Students graduating from Harvard Kennedy School are entering a deeply polarized political environment. While partisan politics isn’t new, the intensity of disagreement is disruptive. There have been five government shutdowns in the last 30 years, the nation’s longest occurring in 2019, lasting 35 days. Today, the government relies on continuing resolutions to fund the federal government, rather than budget agreements.
Further, confidence in federal institutions and public service is at an all-time low. It has many students wondering, “Is it possible to bridge this divide?”
Anthony Foxx says yes.
Foxx, the director of the Center for Public Leadership and the Emma Bloomberg Professor of the Practice of Public Leadership, has created a new course at the Kennedy School to address this issue: MLD-250 Bridging the Divide: Issues, Culture & Leadership.
The class, which filled immediately, is the first offered through Foxx’s Culture and Civil Society Initiative, a teaching philosophy using popular culture—music, the arts, sports—to build a foundation for dialogue.

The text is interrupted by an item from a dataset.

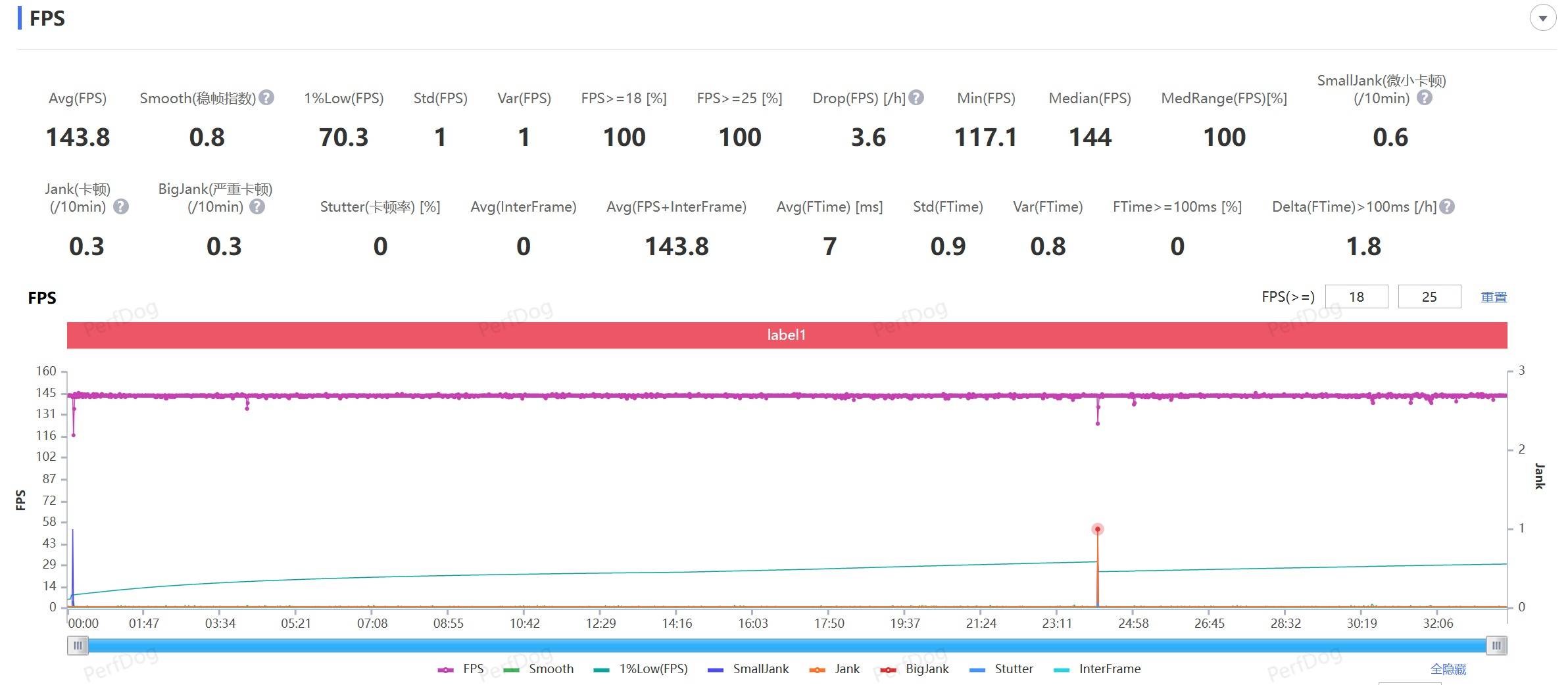1568x685 pixels.
Task: Click help icon next to Delta(FTime)>100ms
Action: (1447, 207)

Culture, says Foxx, can remind us who we are. And more important, can create a bridge to reach across the aisle. “As much as it sometimes feels otherwise, our divisions are not greater than what binds us,” said Foxx, who served as U.S. secretary of transportation and mayor of Charlotte North Carolina.
“When I left active politics, I asked myself tough questions about what responsibility I might have to help us bridge the many divisions that have been exposed in America. The best answer I have, and it is still a working hypothesis, is that we cannot effectively address political divisions without engaging the overall culture,” he said.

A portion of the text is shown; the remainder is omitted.